Task item - Could you reproduce, word for word, the part of the blog post on paranormal TV shows below that starts with "I’ve long griped" and goes on through "one genuine apparition."?

Quoted passage -
|---|

Nov 1 2016

This is how it’s done

Adel Gabot



I’ve long griped about how ridiculous these paranormal investigation shows on TV are.

The overhyped, overdramatized, overdone lunacy that is Ghost Adventures, the staid and boring Ghost Hunters, the southern, down-home idiocy that is Ghost Asylum and the plethora of what I call Wishful Thinking TV, they’re all just patently stupid. Usually investigating for an evening with all the lights out, with their night vision cameras and “equipment”, they’re all just pulling our and each other’s legs, and scaring themselves silly. And for all the hundreds of hours I’ve put into them, I have yet to see one genuine apparition.

Yet I watch them anyway. And feel stupid for doing so, week after week.

Then came Paranormal Lockdown.

I’ve written about it before in this blog, I think.

The show is refreshingly uncluttered. All you have are the two investigators, Nick Groff, a former original Ghost Adventures investigator and Katrina Weidman, a ten-year veteran paranormal investigator, and their single cameraman.


They somehow get it right.

Groff, Weidman and their cameraman lock themselves into a location for 100 hours (not just overnight), investigate continuously (even during the day), have better much equipment than the other shows, and have a healthy streak of skepticism. More often than not, they get better evidence too. Well, relatively.

|---|

Recorded information -
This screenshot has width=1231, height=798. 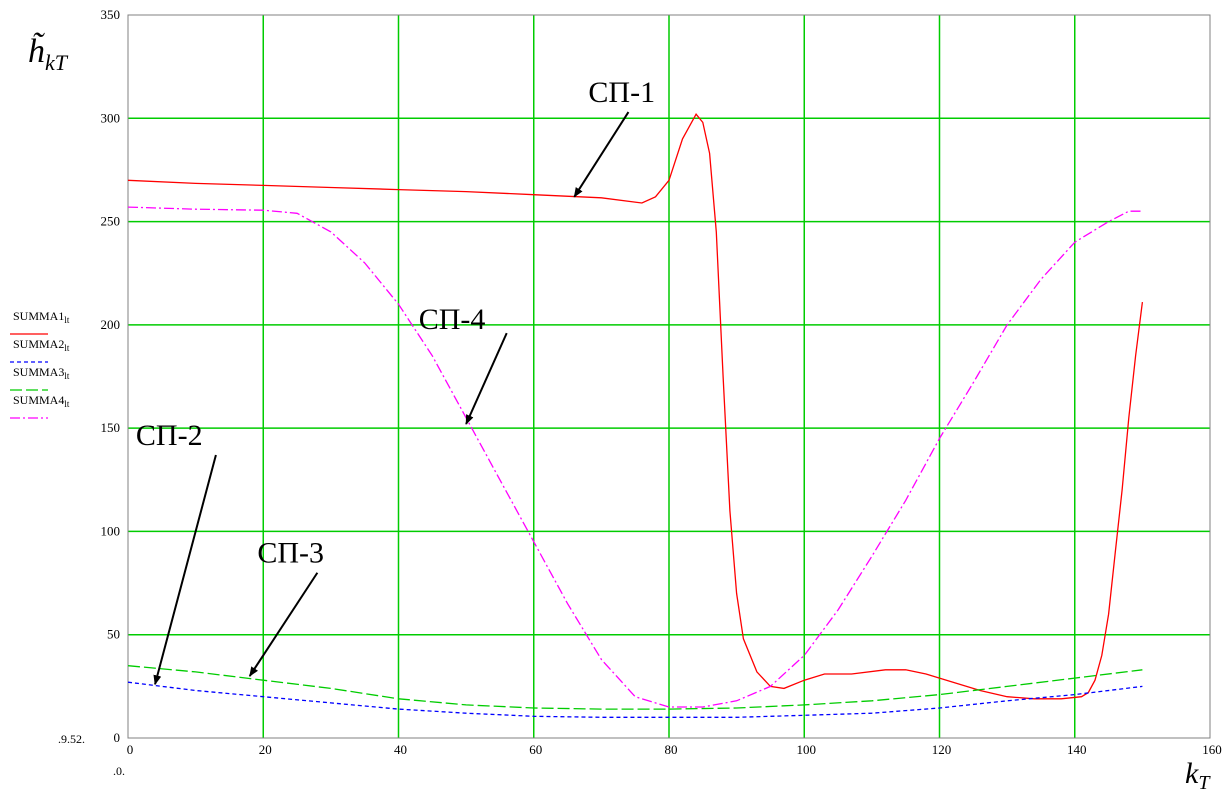 I want to click on y-axis-label-subscript: kT, so click(x=57, y=62).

|---|

Response area -
I’ve long griped about how ridiculous these paranormal investigation shows on TV are.

The overhyped, overdramatized, overdone lunacy that is Ghost Adventures, the staid and boring Ghost Hunters, the southern, down-home idiocy that is Ghost Asylum and the plethora of what I call Wishful Thinking TV, they’re all just patently stupid. Usually investigating for an evening with all the lights out, with their night vision cameras and “equipment”, they’re all just pulling our and each other’s legs, and scaring themselves silly. And for all the hundreds of hours I’ve put into them, I have yet to see one genuine apparition.